Miró fijamente el agua, pensando que podría estar bajando, solo tan lento que era imposible darse cuenta. Entonces, como optimista que era, urdió un plan: daría unos pasos atrás, de modo que su punto de vista le revelase, oblicuamente, el borde superior del fregadero al ras del agua. Utilizando este punto de referencia, se dispondría a esperar un cambio de perspectiva. Cuando dejase de ver el agua, el estancamiento se habría resuelto por sí solo.
Tenía entonces quince años. Tanto tiempo esperó parado en ese punto, que fue aumentando en estatura, y entonces oteaba aterrorizado como el nivel del agua era más elevado que nunca.
Y seguía subiendo.
Lamentablemente, Juan habría de ser un joven excepcionalmente alto, por lo que, al cumplir los veinte años, la inundación de la casa –y su propia muerte- eran inminentes. Pensó que lo sensato habría sido tomar acción desde el primer momento, mas era ahora inconcebible. Según sus cálculos, el agua sería para entonces tan profunda, que cabrían varios hombres adultos en el fregadero, y no disponía de un equipo de buceo para intentar remediar la obstrucción.
Juan Preciado tenía cuarenta y seis años cuando murió de un ataque cardíaco. Sus últimos momentos fueron empleados en maldecir de mil formas a los camilleros, pues había perdido su puesto, y ahora nunca sabría si el nivel del agua iba a bajar o no.
Comentarios
Lo peor de todo: Juan observaba con temor y angustia el agua que subía; si aún hubiera pasado un buen rato...
¡Gracias por leer y comentar Amparo!
Alantar
Gracias por tu tiempo.
Y, por todos los medios, ¡procrastinemos sobre la procrastinación!
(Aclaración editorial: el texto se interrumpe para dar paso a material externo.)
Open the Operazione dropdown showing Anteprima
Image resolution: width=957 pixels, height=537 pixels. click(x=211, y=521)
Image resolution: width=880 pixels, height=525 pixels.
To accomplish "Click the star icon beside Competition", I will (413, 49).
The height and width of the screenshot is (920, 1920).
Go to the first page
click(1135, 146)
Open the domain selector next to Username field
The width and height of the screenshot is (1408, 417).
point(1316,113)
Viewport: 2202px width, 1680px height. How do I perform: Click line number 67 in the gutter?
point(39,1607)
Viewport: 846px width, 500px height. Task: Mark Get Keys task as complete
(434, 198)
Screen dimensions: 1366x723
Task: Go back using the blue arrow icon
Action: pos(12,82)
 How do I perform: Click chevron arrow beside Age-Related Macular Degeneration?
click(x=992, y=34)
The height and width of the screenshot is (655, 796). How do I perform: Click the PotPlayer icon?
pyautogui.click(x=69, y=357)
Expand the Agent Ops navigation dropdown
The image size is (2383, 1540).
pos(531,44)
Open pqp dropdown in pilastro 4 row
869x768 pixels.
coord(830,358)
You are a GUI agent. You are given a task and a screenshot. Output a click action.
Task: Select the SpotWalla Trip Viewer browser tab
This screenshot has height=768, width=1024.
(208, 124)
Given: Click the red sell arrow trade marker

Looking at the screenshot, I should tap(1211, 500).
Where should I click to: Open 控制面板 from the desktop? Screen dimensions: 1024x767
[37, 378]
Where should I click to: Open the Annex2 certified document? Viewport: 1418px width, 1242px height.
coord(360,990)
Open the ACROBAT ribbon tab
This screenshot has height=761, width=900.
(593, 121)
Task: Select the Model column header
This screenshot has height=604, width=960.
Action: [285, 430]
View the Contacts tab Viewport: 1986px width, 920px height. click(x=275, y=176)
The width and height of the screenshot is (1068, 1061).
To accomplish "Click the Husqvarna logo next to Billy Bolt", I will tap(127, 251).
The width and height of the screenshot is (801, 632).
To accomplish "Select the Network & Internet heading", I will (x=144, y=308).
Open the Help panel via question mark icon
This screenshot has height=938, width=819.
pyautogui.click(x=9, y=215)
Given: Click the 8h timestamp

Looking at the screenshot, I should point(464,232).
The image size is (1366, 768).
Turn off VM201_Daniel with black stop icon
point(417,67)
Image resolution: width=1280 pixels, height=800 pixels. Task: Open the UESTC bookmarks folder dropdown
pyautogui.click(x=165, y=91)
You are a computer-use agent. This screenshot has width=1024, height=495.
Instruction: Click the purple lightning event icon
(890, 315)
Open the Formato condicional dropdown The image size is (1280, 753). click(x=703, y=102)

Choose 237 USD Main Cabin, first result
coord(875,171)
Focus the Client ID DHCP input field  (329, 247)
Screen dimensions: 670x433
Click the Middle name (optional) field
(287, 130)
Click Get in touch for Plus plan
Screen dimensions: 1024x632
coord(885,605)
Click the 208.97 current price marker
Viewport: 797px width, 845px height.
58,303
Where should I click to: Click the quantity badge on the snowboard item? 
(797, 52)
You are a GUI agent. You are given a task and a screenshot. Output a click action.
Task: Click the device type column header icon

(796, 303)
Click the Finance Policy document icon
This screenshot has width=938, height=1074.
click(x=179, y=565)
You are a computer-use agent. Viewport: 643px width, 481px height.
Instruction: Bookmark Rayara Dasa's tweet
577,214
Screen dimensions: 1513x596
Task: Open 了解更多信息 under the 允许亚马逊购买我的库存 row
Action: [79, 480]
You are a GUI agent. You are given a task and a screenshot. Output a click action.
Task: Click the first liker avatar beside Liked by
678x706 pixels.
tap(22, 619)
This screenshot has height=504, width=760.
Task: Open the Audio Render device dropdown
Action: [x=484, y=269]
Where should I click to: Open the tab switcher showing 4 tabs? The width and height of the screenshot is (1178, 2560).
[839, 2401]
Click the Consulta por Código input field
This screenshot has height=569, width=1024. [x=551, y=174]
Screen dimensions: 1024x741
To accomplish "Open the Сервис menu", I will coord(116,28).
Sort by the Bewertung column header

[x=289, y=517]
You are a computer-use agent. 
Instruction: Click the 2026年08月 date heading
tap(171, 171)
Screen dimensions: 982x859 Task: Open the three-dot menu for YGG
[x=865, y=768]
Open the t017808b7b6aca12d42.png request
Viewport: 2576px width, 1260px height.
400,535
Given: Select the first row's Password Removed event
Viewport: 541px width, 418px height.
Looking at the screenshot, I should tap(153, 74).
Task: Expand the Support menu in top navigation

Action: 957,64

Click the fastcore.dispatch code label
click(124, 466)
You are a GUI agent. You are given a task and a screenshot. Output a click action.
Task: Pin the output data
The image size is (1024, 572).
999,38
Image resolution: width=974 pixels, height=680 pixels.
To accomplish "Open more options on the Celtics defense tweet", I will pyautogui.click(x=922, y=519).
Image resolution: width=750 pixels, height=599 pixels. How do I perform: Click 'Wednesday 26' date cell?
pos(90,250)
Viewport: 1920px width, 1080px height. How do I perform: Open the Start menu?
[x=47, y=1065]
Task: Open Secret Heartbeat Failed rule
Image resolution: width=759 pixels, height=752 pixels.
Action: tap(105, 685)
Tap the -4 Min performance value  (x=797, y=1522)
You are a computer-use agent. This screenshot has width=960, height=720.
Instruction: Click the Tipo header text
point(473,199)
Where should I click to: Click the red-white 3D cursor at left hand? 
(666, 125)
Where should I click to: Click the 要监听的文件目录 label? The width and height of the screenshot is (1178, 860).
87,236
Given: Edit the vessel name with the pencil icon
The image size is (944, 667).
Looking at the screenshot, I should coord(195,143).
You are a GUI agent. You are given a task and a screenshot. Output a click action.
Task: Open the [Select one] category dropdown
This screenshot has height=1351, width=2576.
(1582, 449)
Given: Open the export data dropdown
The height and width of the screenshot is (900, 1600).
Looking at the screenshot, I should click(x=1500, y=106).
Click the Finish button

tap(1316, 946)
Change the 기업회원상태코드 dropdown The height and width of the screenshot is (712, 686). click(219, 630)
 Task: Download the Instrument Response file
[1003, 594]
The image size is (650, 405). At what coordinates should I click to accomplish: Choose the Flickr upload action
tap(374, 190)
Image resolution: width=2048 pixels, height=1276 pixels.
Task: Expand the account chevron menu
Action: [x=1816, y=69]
Rara vez se encuentran simultaneidades corporales-metafísicas. Además, tenemos las líneas espacio-tiempo... Ya sabemos, una línea: sucesión infinita de puntos. Encontrarse en cuatro puntos paralelos a la vez, entre la infinidad de posibilidades, ¡es algo admirable!
Así, si llamamos a la procrastinación P, para abreviar, nuestro cuerpo hace P y está en un espacio de P, mientras nuestra mente piensa en P mientras hace P, mientras el tiempo se escabuye en P, todo por un cuento sobre P...
Este breve gran relato demuestra que el motivo sobre lo que se escribe es lo de menos, es el cómo lo que importa, cualquier tema, profundo o banal, si se escribe bien asciende a categoría deliteratura.
Por ponerte un pero, un exceso de terminaciones en ....ente ( es una manía personal persecutoria contra los entes)
Se golpe me acordé de mi infancia cuando me podía quedar minutos quieta mirando como giraba siempre en el mismo sentido el agua al irse por el fregadero…o la ropa de una lavadora dando vueltas...los leños encendidos de una hoguera...las formas de las nubes... el reflejo deformado de mi carita infantil en el envés cóncavo de una cuchara… …( perdona la digresión).
Tu cuento es un Ale – Hop, un conejo que sale de un sombrero, un golpe de magia, una manera novedosa y efectista de contar.
Has resuelto muy bien el paso del tiempo sin perder la esperanza de lo ilusorio.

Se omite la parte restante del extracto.